There were 34 U.S. destroyers and destroyer escorts that helped support the efforts at Normandy, including the USS Laffey DD-724. The Navy's small destroyers took position on the front line of this fire support. With their shallow draft, they were able to come closer to shore than the heavier battleships and cruisers which allowed them to provide direct gunfire support for troops on the beach.
The USS Laffey was commissioned in February 1944 and after months of training, she arrived in England on 27 May to support the efforts in Normandy for D-Day as part of Operation Neptune. On 3 June she headed for the Normandy beaches escorting tugs, landing craft, and two Dutch gunboats. The group arrived in the assault area, off Utah Beach, Baie de la Siene, France, at dawn on D-Day, 6 June. On the 6th and 7th, Laffey screened to seaward; and on the 8th and 9th, she bombarded gun emplacements with good results. Leaving the screen temporarily, the ship raced to Plymouth, England to replenish and returned to the coast of Normandy the next day. On 12 June Laffey pursued enemy "E" boats which had torpedoed destroyer Nelson. The destroyer broke up their tight formation and prevented further attacks.
Screening duties completed, the ship returned to England, arriving at Portsmouth 22 June where she tied up alongside Nevada. On 25 June she got underway with the battleship to join Bombardment Group 2 shelling the formidable defenses at Cherbourg, France. Upon reaching the bombardment area, the group was taken under fire by shore batteries; and destroyers Bartonand O’Brien were hit. Laffey was hit above the waterline by a richocheting shell that failed to explode and did little damage.
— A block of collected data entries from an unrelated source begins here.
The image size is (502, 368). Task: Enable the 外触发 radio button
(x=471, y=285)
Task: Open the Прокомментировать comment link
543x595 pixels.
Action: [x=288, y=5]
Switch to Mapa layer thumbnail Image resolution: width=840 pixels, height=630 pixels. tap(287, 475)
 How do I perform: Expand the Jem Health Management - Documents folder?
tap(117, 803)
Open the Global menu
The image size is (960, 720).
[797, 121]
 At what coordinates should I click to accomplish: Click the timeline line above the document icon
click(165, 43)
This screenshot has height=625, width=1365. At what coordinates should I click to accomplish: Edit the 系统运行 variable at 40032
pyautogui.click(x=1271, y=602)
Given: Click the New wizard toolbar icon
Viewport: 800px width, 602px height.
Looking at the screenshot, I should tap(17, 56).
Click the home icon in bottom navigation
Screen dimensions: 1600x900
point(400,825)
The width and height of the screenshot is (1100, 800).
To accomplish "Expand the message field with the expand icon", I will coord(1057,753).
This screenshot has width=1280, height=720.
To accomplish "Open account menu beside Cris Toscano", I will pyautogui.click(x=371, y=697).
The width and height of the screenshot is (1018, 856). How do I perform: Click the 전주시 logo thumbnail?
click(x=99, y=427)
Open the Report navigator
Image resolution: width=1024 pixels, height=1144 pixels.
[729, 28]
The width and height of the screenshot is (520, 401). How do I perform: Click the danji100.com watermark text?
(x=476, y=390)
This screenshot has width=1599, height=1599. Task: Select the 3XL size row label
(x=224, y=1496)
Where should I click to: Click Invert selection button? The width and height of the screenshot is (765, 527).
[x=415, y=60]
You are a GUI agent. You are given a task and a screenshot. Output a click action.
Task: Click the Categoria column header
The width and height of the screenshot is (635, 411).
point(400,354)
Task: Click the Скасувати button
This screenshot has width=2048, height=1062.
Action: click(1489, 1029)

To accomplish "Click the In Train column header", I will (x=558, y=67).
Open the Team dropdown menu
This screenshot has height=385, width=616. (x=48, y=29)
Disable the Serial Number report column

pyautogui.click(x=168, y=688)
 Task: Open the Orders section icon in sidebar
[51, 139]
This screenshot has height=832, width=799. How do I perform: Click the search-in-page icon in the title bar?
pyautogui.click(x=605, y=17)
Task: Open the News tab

Late that day the bombardment group retired and headed for England, arriving at Belfast 1 July 1944. She sailed with Destroyer Division 119 three days later for home, arriving at Boston 9 July.
All total, 73,000 American troops landed at Normandy during the D-Day Invasion. At least 200 ships and landing craft, including three U.S. destroyers, were sunk while defending the troops and providing support at D-Day. At Utah Beach, where the USS Laffey provided support, casualties were the lightest of all landings – out of 23,000 troops, only 197 men were killed or wounded. D-Day was the start of Allied operations which would ultimately liberate Western Europe, defeat Nazi Germany and end the Second World War.
While D-Day began on 6 June 1944, the operations continued until 30 June 1944 when allied forces had taken full control at Normandy.